The answer must be every line of the records in which the string "Share" appears.

• RECORDS SUPPLIED:
↓

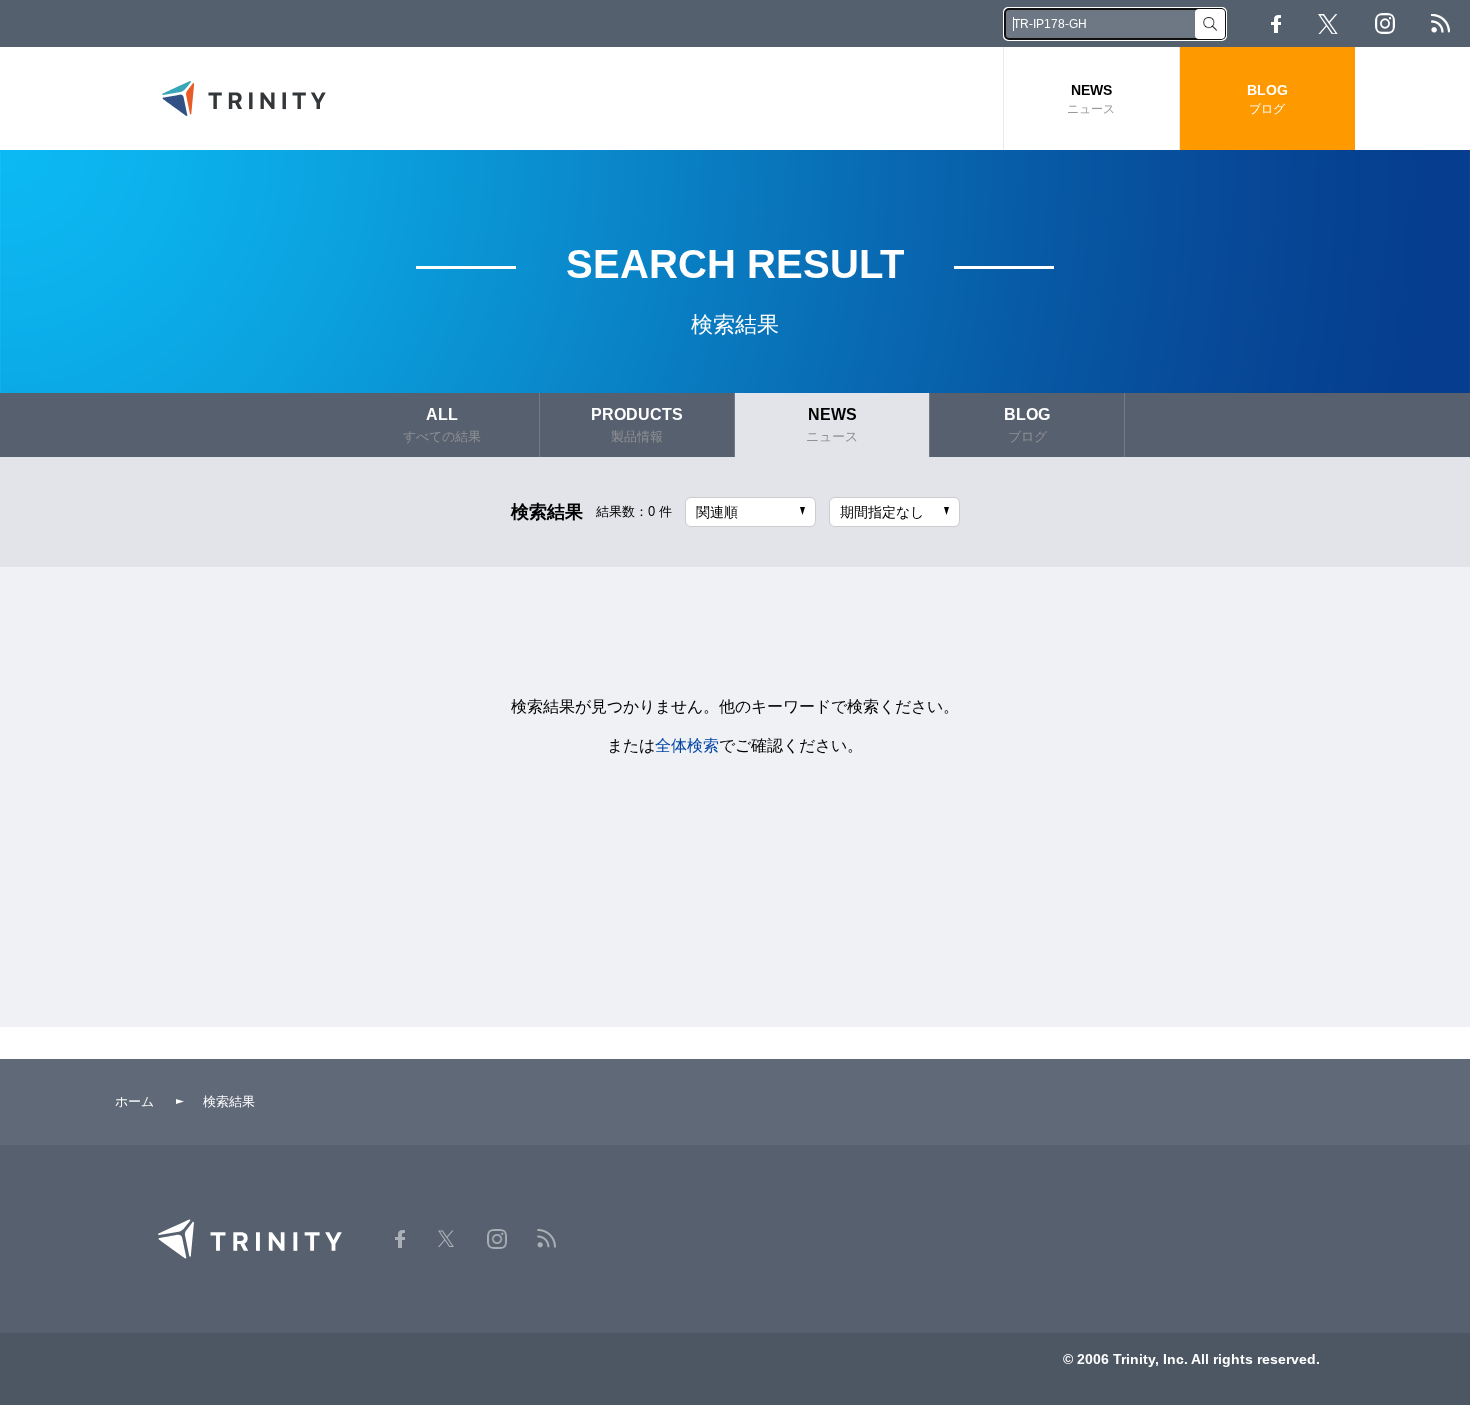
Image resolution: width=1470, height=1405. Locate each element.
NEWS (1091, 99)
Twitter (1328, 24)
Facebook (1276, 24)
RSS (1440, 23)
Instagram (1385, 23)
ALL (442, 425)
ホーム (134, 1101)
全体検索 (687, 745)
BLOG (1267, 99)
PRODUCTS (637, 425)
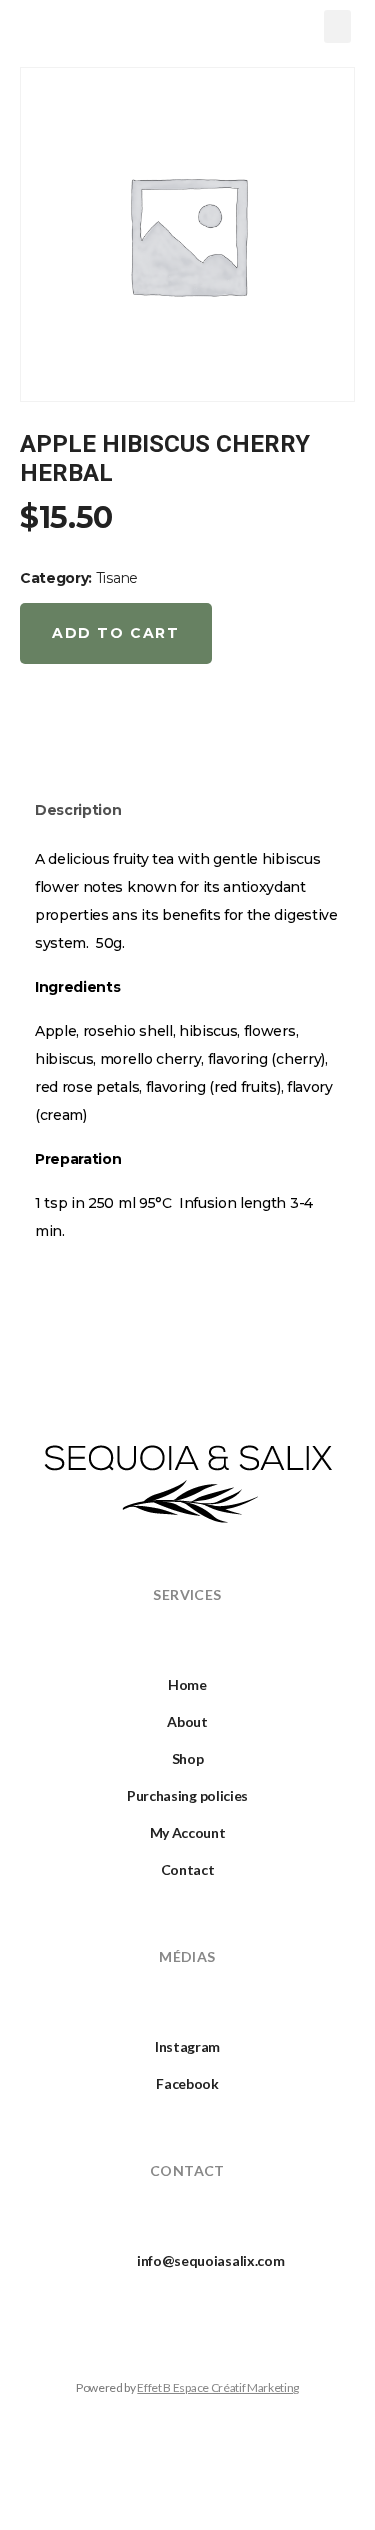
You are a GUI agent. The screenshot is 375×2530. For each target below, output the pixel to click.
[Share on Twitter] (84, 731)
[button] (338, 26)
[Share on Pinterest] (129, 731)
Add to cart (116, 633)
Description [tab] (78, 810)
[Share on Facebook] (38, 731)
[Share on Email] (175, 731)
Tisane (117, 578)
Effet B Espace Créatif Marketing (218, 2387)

↑

• TASK SOLUTION:
[Share on Twitter] (84, 731)
[Share on Pinterest] (129, 731)
[Share on Facebook] (38, 731)
[Share on Email] (175, 731)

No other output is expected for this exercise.